Les élections présidentielles africaines de 2025 ont confirmé une tendance inquiétante : un verrouillage systématique de l’opposition avant même le lancement officiel des campagnes. Deux scrutins récents illustrent cette dynamique implacable. À Djibouti, où le président sortant Ismaïl Omar Guelleh a obtenu 97,8 % des voix le 10 avril, et au Bénin, où Romuald Wadagni, successeur désigné de Patrice Talon, s’est imposé avec 94 % des suffrages deux jours plus tard. Des résultats qui laissent peu de place au doute : ces élections ne laissaient aucune chance à la contestation.
À Djibouti, l’une des figures majeures de l’opposition, Alexis Mohamed, a finalement renoncé à se présenter. Son retrait s’explique non seulement par des craintes pour sa sécurité, mais surtout par un obstacle financier insurmontable : les frais de candidature exorbitants.

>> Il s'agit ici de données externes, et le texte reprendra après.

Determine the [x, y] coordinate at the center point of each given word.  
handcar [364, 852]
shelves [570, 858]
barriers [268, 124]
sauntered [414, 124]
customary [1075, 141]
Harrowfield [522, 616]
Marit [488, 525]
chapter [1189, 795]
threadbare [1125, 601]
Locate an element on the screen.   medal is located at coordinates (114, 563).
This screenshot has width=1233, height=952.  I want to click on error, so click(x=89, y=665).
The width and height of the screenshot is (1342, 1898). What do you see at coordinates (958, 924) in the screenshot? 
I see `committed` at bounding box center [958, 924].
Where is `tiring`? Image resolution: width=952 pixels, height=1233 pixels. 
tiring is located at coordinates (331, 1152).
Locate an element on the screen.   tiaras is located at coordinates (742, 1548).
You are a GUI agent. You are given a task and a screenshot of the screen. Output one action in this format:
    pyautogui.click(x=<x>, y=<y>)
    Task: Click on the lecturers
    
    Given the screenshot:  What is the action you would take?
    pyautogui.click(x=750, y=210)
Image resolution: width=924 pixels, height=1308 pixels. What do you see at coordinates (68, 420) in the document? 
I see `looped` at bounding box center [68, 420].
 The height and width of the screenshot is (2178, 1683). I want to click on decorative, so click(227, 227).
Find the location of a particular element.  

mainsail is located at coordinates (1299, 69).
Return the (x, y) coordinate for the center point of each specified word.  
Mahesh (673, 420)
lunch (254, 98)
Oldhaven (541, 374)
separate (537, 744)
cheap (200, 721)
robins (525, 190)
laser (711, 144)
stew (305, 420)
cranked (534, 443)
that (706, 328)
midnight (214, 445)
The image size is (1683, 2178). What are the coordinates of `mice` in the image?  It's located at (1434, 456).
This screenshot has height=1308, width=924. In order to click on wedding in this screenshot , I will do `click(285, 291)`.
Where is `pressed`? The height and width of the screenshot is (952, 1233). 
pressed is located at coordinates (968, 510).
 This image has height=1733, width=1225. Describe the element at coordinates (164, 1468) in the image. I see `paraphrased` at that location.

Ces coûts prohibitifs ont transformé le processus électoral en un scrutin purement symbolique, selon de nombreux observateurs. Une situation qui rappelle les mécanismes de contrôle politique observés sur l’ensemble du continent.
Un système électoral conçu pour exclure
Les candidats d’opposition en Afrique se heurtent régulièrement à des barrières financières infranchissables dès le dépôt de leur candidature. Ces frais, souvent fixés à des niveaux astronomiques, visent à limiter drastiquement le nombre de postulants et à garantir la victoire des sortants. Résultat : les élections deviennent des formalités sans enjeu réel, où le vainqueur est connu avant même l’ouverture des bureaux de vote.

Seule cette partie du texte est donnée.